At present, the mechanism by which MTBE induces the various tumors observed in animals remains unknown. MTBE has demonstrated little or no genotoxicity in vitro or in vivo. Two primary metabolites of MTBE, formaldehyde and tertiary butyl alcohol (TBA), both exhibit tumorigenic activity in animal studies. TBA and MTBE both induce renal tumors in the male Fisher rat; and formaldehyde and MTBE both have produced lymphohematopoietic cancers in Sprague Dawley rats exposed orally.

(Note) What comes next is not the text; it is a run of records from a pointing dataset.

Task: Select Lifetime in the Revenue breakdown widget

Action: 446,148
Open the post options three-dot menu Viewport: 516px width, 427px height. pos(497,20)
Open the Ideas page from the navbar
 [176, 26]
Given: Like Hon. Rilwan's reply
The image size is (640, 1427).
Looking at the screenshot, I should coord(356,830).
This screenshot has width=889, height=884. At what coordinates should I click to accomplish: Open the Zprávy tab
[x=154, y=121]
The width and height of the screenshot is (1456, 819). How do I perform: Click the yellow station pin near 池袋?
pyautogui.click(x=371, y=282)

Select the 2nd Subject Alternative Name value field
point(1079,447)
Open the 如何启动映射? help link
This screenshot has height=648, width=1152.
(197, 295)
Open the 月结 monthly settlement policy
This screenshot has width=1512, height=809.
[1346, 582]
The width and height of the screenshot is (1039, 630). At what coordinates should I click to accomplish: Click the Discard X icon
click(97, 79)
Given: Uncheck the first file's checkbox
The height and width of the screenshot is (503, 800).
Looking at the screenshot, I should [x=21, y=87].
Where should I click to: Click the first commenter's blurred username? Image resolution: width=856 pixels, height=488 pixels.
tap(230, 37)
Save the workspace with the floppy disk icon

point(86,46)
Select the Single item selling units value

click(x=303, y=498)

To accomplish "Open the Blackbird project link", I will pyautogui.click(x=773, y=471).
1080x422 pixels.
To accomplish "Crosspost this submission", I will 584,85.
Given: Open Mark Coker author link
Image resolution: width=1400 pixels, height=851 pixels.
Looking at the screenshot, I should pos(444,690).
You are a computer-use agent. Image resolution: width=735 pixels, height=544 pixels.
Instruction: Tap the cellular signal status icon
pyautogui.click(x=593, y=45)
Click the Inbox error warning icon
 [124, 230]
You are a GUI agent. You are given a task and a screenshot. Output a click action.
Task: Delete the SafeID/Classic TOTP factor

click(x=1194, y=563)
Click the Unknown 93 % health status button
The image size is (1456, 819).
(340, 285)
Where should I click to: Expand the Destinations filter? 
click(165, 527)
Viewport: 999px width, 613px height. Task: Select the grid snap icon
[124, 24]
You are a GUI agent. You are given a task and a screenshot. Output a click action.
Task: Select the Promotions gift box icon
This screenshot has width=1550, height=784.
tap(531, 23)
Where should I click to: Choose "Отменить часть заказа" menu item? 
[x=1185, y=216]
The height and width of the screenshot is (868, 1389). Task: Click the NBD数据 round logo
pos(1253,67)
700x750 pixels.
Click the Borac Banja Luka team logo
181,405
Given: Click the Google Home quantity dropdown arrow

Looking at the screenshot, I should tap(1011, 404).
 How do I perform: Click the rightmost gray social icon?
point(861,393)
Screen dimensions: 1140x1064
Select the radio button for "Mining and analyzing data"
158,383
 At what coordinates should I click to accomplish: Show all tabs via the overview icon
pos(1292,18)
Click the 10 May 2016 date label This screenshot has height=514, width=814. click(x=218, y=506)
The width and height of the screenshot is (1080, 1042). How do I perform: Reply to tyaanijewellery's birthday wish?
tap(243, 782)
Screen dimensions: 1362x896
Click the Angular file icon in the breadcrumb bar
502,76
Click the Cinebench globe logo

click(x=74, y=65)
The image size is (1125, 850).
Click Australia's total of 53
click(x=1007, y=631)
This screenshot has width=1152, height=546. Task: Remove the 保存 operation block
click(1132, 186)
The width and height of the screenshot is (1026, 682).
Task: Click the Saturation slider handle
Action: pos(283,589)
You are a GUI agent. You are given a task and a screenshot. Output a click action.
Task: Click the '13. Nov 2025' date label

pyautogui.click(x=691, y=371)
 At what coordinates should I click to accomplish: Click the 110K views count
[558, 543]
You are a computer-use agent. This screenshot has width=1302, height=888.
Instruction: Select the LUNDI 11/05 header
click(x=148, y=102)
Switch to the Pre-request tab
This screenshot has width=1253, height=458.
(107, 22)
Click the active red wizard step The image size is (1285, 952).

There is evidence for the carcinogenicity of methyl tertiary butyl ether (MTBE), based on several findings from animal studies. However, critics have questioned the interpretation of each of the individual findings. Some have questioned the use of a combined incidence category for statistical analysis of the leukemias and lymphomas observed in female rats. Some have argued that the cancers observed in male rats -- the renal tubular in the Fisher rat and the Leydig cell tumors in the Fisher and Sprague Dawley rat -- are not relevant to humans because of species specific mechanisms of carcinogenesis. For the renal tubular tumors, some hypothesize the possible involvement of a 2u-microglobulin nephropathy, and for the testicular tumors, on possible interspecies differences in the hormonal control of Leydig cells. In mice, the increase in hepatocellular tumors was observed in the high dose male and female groups. An argument has been made that the mechanism of induction of these tumors, although unknown, may be non-genotoxic, and consequently the findings may not be relevant to humans exposed at environmental levels. In this report, the carcinogenicity studies are reviewed and the issues that have been raised are addressed in the context of a detailed discussion of pathology and mechanisms for each tumor site.